• [Your assignment]
In how many lines of the data does the word "agent" appear? Give the number by itself.

• [Material for this task]
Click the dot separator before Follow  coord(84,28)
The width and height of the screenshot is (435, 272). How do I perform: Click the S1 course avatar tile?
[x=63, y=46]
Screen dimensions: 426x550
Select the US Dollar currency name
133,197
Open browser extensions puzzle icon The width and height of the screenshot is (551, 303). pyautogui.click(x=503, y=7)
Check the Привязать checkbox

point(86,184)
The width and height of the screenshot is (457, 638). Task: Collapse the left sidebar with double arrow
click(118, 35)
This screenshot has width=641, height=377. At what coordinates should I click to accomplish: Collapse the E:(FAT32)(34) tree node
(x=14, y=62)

* * *

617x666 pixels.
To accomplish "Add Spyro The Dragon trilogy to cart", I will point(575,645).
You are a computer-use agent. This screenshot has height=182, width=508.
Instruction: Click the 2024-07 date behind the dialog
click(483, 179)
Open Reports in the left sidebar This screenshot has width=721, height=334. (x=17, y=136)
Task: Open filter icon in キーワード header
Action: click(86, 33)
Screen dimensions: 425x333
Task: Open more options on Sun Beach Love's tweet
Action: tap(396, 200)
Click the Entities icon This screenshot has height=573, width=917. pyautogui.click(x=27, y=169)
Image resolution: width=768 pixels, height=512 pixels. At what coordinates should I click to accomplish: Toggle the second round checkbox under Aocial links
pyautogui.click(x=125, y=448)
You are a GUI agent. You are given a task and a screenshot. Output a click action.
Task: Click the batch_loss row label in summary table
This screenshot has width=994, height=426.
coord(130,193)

...

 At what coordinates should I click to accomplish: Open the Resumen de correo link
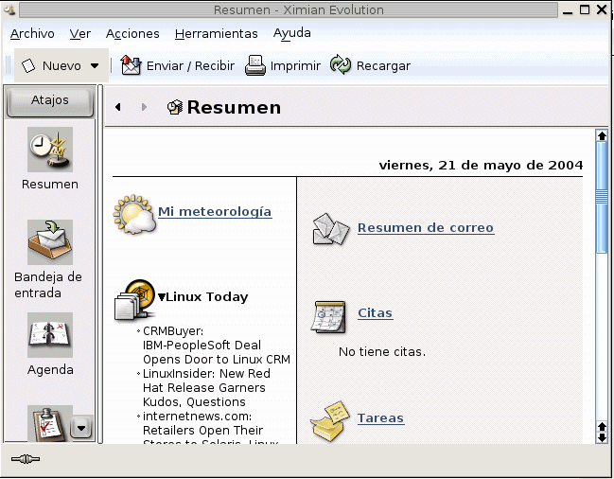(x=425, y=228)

• [Written answer]
2